#### Excerpt to read
════════════════════
ECOG= Eastern Cooperative Oncology Group; PSA= prostate specific antigen

Two patterns of AA response were observed as per our prior experience: primary resistance, i.e. progression within 4 months of drug initiation versus benefit [13]. Forty four patients (26%) exhibited primary resistance. Median time to AA discontinuation was 373 days (95%CI: 338 – 419) (Figure 2a), while for patients with primary resistance 105 days (95%CI: 85–127) and for the remainder 472 days (95%CI: 414 – 584) (Figure 2b).

Figure 2: Time to discontinuation of abiraterone acetate.

Figure 2:

A: Time to discontinuation of abiraterone acetate (n=170)

B: Time to discontinuation of abiraterone acetate in patients with primary resistance (n=44) versus no resistance (n=126)
════════════════════
#### Task instructions
**1)** From the abiraterone excerpt, copy the passage starting at "ECOG= Eastern Cooperative" and ending at "no resistance (n=126)".
**2)** According to the abiraterone excerpt, what was the median time to discontinuation for patients with primary resistance?

#### Information
════════════════════
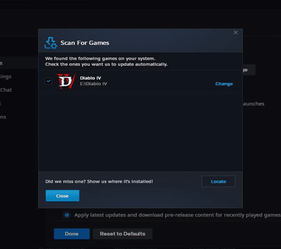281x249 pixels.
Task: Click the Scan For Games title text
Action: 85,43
════════════════════
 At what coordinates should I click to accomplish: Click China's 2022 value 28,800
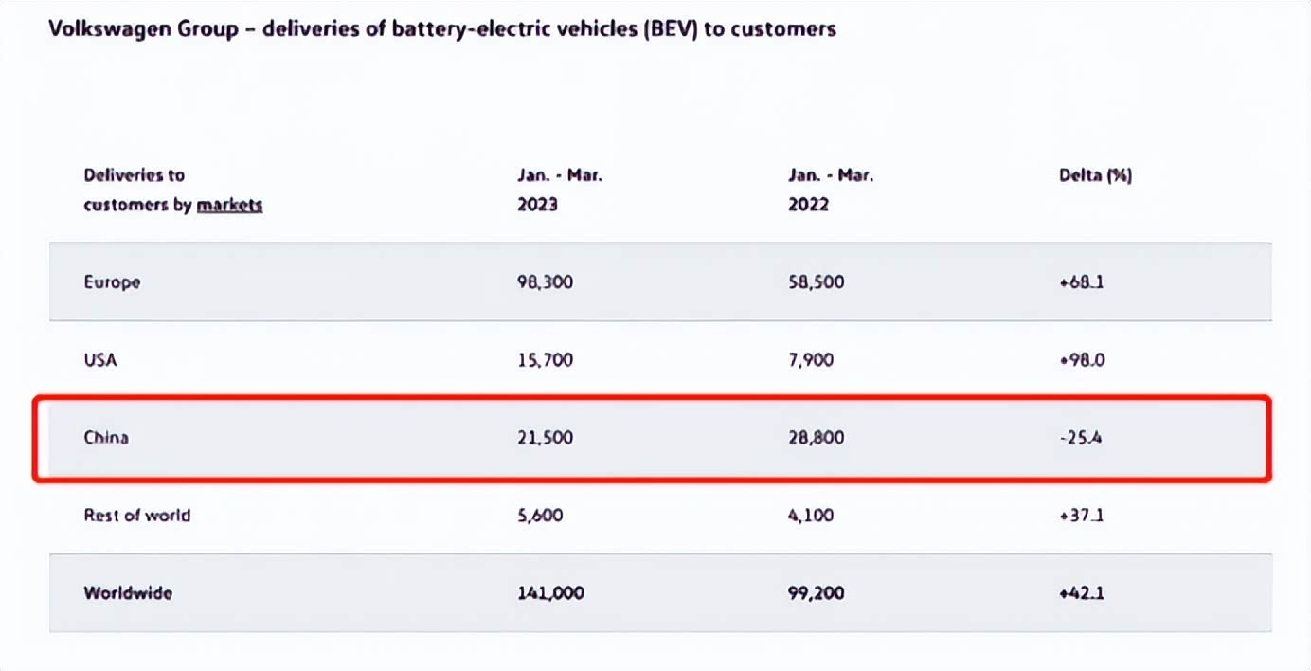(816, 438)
════════════════════
#### Answers provided
**1)**
ECOG= Eastern Cooperative Oncology Group; PSA= prostate specific antigen

Two patterns of AA response were observed as per our prior experience: primary resistance, i.e. progression within 4 months of drug initiation versus benefit [13]. Forty four patients (26%) exhibited primary resistance. Median time to AA discontinuation was 373 days (95%CI: 338 – 419) (Figure 2a), while for patients with primary resistance 105 days (95%CI: 85–127) and for the remainder 472 days (95%CI: 414 – 584) (Figure 2b).

Figure 2: Time to discontinuation of abiraterone acetate.

Figure 2:

A: Time to discontinuation of abiraterone acetate (n=170)

B: Time to discontinuation of abiraterone acetate in patients with primary resistance (n=44) versus no resistance (n=126)

**2)** 105 days (95%CI: 85–127)